Il met en garde contre l'incompatibilité des approches, même dans des communautés limitrophes dirigées par des gouvernements de même bord politique (en l'occurrence, de droite) : « En Galice, on tend vers le public, et en Castille-et-Léon vers le néolibéralisme le plus crasse, avec une détérioration totale du modèle de gestion », basé sur la privatisation, la temporalité et une réduction radicale des dépenses. « En tant que gestionnaire public, ce que vous ne pouvez pas faire, c'est vous désengager et affirmer que la Castille-et-Léon ne peut pas se permettre de maintenir un service de prévention et d'extinction des incendies toute l'année », rappelle-t-il. Un propos d'ailleurs partagé en 2018 par son conseiller régional à l'environnement, qui parlait d'“absurdité”, de “gâchis” et de “dilapidation de fonds publics”. »

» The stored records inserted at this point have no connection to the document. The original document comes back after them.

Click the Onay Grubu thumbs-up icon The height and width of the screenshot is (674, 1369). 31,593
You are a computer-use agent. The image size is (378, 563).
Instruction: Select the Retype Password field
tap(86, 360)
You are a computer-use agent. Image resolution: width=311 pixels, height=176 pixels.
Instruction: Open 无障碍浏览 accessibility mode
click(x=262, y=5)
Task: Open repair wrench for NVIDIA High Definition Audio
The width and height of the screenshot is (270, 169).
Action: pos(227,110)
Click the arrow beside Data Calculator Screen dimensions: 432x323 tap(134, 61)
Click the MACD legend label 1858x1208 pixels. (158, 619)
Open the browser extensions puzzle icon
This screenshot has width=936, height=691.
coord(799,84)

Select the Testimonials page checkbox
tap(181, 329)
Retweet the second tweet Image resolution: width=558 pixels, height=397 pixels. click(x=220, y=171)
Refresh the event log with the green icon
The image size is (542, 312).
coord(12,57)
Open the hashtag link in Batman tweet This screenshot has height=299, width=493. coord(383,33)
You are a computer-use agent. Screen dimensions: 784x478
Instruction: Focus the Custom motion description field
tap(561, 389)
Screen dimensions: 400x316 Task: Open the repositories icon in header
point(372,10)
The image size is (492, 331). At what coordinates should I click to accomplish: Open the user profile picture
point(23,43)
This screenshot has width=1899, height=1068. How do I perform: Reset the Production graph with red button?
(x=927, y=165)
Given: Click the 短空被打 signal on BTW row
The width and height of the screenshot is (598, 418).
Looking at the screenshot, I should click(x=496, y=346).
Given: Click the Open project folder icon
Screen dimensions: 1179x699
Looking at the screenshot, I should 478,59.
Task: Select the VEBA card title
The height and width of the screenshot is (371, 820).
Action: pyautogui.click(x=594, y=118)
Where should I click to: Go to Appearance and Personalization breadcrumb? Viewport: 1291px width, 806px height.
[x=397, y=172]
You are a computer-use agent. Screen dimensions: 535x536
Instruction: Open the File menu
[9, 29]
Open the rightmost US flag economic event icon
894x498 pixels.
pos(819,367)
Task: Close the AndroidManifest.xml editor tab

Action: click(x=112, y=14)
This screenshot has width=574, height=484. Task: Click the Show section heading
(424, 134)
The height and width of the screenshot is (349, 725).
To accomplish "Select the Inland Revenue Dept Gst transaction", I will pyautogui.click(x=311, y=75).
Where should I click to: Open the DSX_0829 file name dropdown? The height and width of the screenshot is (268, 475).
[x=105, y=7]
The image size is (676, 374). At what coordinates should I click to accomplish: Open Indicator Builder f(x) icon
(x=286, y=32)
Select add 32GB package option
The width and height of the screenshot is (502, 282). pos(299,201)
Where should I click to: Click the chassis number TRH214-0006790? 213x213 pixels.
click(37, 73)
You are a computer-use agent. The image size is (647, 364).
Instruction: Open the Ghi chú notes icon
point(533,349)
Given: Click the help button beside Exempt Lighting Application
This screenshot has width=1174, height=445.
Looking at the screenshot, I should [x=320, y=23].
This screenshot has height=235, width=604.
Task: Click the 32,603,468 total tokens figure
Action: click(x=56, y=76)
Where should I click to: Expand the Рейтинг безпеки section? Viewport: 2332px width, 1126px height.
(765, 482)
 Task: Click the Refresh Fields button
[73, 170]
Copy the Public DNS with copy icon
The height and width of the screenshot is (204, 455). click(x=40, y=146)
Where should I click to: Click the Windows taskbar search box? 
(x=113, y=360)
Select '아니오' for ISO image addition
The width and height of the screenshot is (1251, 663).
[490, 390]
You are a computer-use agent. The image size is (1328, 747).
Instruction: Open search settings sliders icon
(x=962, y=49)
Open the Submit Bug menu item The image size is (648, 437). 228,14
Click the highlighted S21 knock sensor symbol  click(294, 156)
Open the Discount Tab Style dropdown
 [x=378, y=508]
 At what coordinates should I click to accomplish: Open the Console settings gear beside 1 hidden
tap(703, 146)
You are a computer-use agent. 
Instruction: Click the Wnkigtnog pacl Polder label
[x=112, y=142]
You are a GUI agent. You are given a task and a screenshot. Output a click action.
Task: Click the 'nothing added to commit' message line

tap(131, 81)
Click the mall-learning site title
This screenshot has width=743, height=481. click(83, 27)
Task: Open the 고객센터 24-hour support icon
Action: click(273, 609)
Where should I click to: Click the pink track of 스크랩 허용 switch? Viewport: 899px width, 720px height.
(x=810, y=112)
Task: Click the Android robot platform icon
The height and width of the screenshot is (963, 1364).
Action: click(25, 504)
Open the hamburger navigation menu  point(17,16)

« Pour eux, il n'y a que la rentabilité économique qui compte, or la Constitution garantit un usage social de l'environnement ». Pour le protéger, il faudrait « des conditions professionnelles, et non des conditions minimales » et ne pas « jouer avec un service qui ne relève, en partie, guère plus que du volontariat ».
Il est également nécessaire de « gérer le territoire de l'Espagne vide », car à l'heure actuelle, estime-t-il, les investissements sont réalisés lorsque le mal est déjà fait, et « est-ce que nous gagnons quoi que ce soit en dépensant des millions dans l'extinction alors que nous ne faisons pas d'investissements dans la prévention » ? Il s'agit de trouver le juste milieu. Si seulement les corps de sapeurs-pompiers étaient inactifs toute la journée, mais maintenus en service de garde tout au long de l'année. Un tel cas de figure supposerait qu'il y ait surtout de très petits incendies, maîtrisés, ce qui représenterait une gestion efficace du territoire : empêcher la formation d'incendies si importants que, au lieu de les éteindre, nous devrions nous concentrer sur l'évacuation des zones habitées.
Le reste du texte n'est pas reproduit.